Seminal work on the diffusion of innovations has shown that the adoption curve often mimics the lagged rate of information acquisition about a given innovation [28]. The proposed model simulates adoption as directly dependent on the process by which people acquire information from others by sharing their opinions about the value of an innovation. Therefore, information is modeled as depending on collective processes of opinion formation and evolution among individuals over time. The proposed approach explicitly considers how people come to “know” the value of a complex innovation through communication and social influence within their networks of contacts. The structure of social influence—as represented by a social network—is shown to affect both opinion formation about the value of complex innovations and to shape which agents and what fraction of agents in the network ultimately adopt the innovation.

The proposed model differs from the Bass model of population-level new product adoption [30] and the event-history model of individual adoption in the presence of temporal and spatial heterogeneity [31] in several important ways. First, in relation to the Bass model, the proposed model explicitly incorporates network structure. While the Bass model posits that innovations follow an adoption curve characterized by growth to a peak and subsequent abandonment, the proposed model of diffusion under opinion formation shows that the Bass curve is a unique case among many other possible shapes that diffusion could take with variations in: (i) the structure of social influence, (ii) initial opinions about the value of the innovation, and (iii) individual thresholds for adoption. The proposed model enables analysis of how each of these parameters affect diffusion over time.

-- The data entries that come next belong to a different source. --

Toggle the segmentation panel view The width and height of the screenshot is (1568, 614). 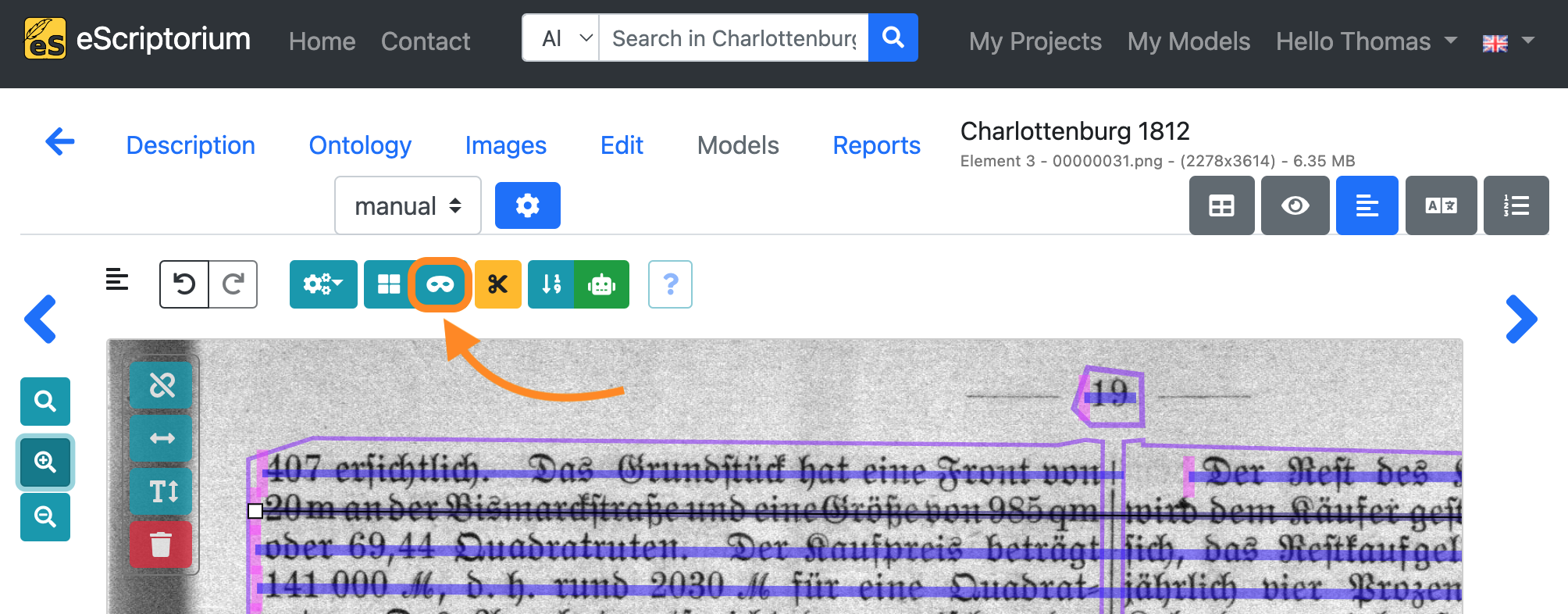(x=1367, y=205)
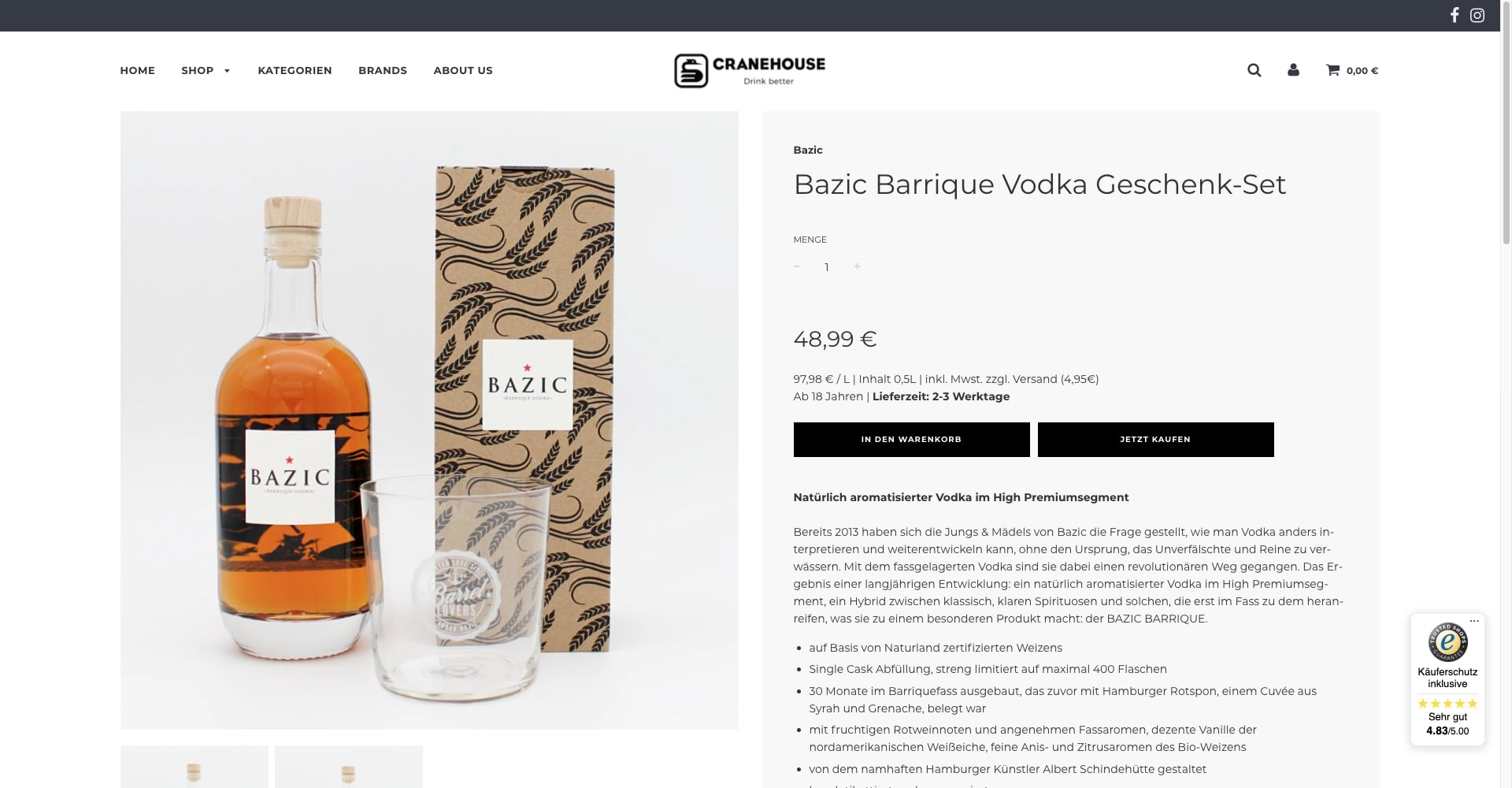1512x788 pixels.
Task: Open the About Us page
Action: [463, 70]
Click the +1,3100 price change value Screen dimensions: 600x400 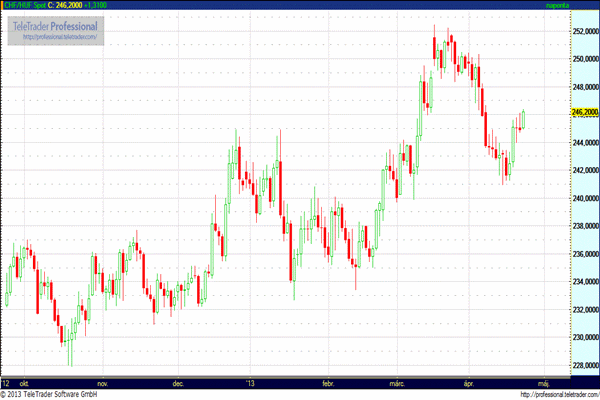[106, 6]
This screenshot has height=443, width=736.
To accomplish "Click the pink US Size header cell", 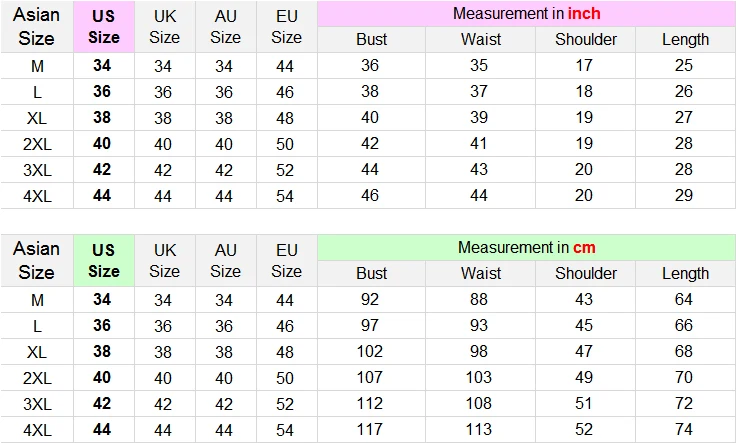I will pyautogui.click(x=104, y=27).
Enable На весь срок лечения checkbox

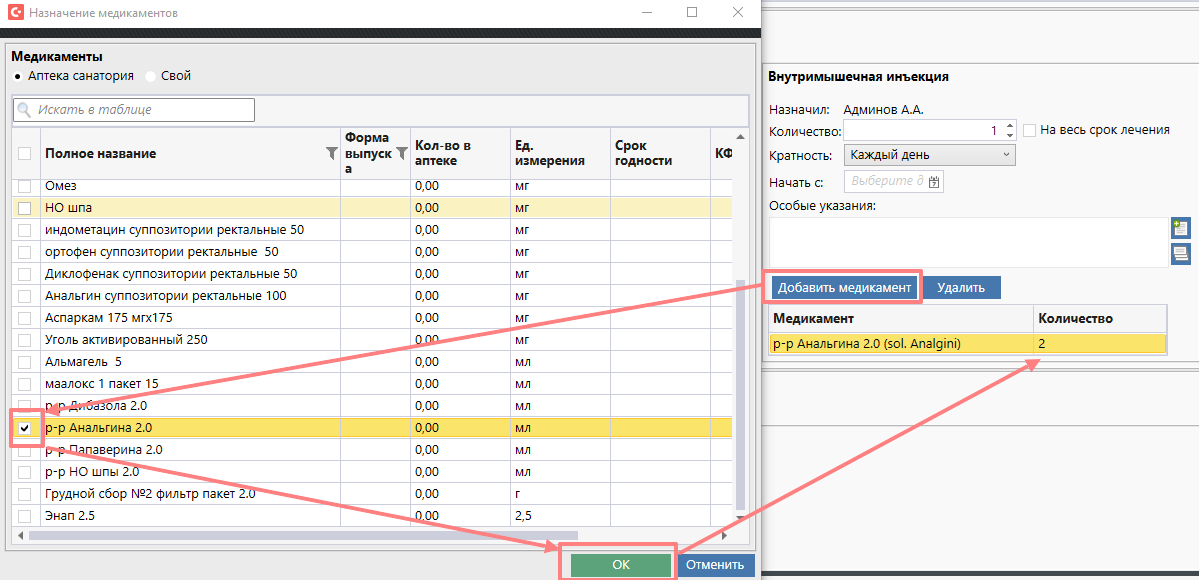pyautogui.click(x=1029, y=130)
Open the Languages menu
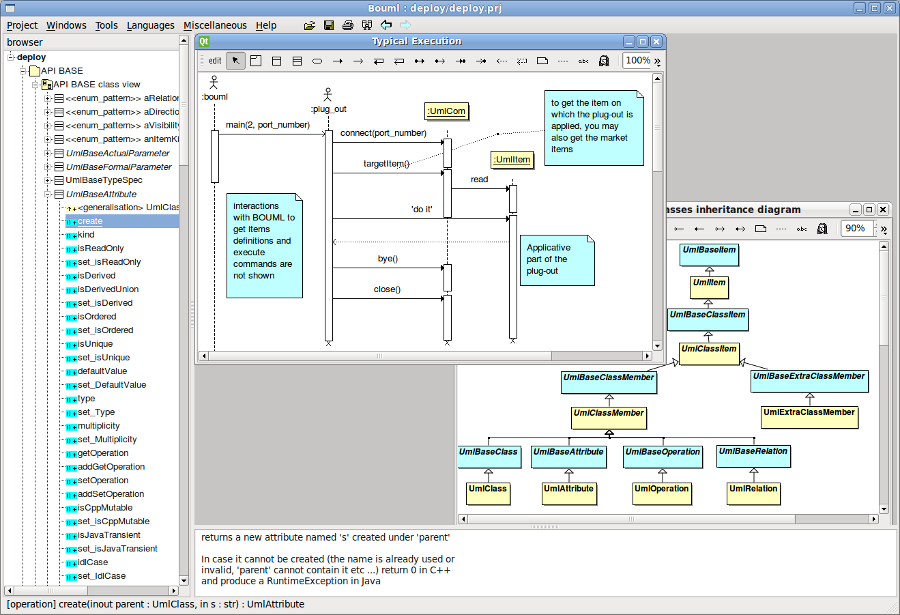This screenshot has height=615, width=900. (x=150, y=25)
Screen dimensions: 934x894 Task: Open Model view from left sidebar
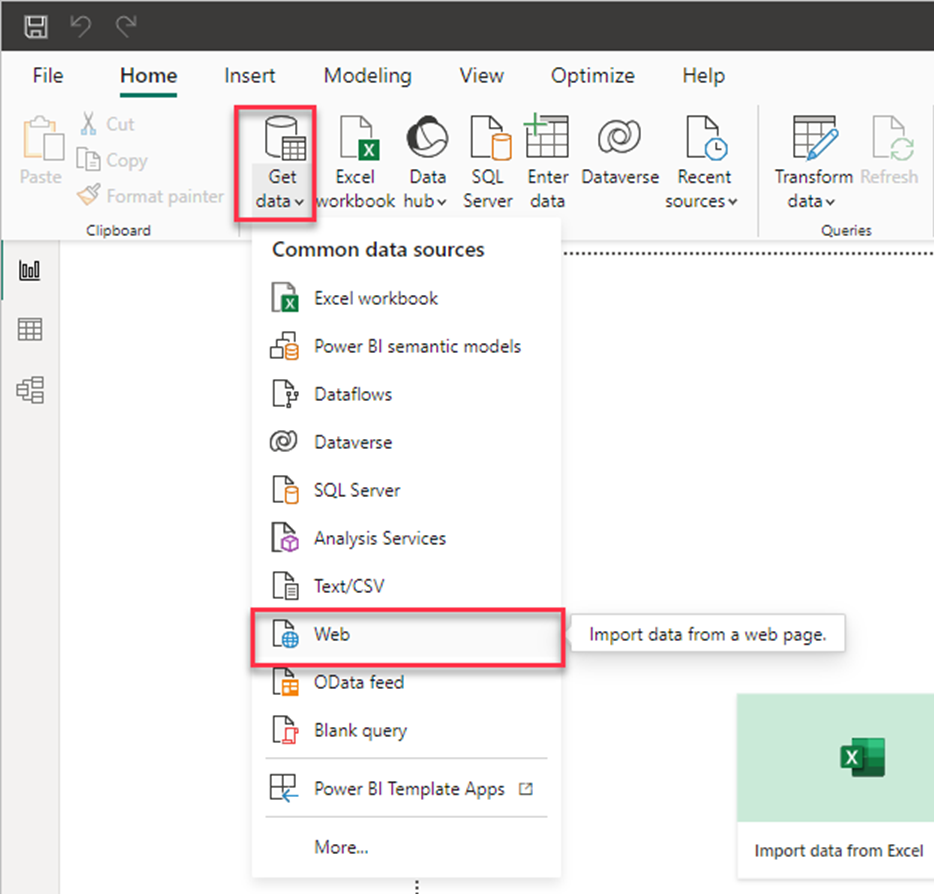point(30,390)
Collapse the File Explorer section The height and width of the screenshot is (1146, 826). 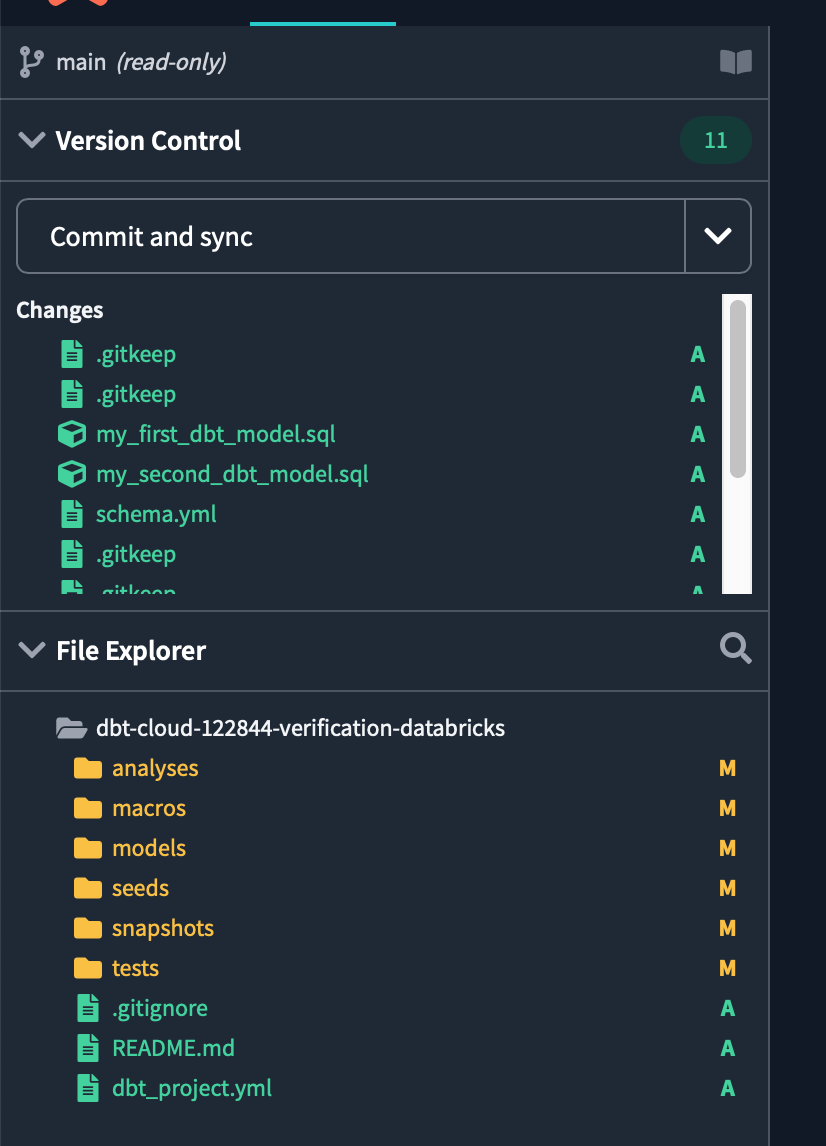[32, 651]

Second, the proposed model also differs in several ways from event-history models of individual adoption in the presence of temporal and spatial heterogeneity [31]. Event history models of diffusion processes propose an empirical method for estimating the effects of spatial and temporal heterogeneity on individuals’ hazard rate of adoption. By contrast, the proposed model enables simulation of individual and collective behavior given initial parameters. The proposed model can therefore simulate rates of adoption on a network in the absence of observed diffusion and enable an analyst to understand how sensitive the speed and breadth of diffusion is to changes in model parameters. The proposed model shows that adoption and abandonment depend on both initial differences in individual opinions and thresholds, and on the evolution of collective opinions about the value of an innovation over time.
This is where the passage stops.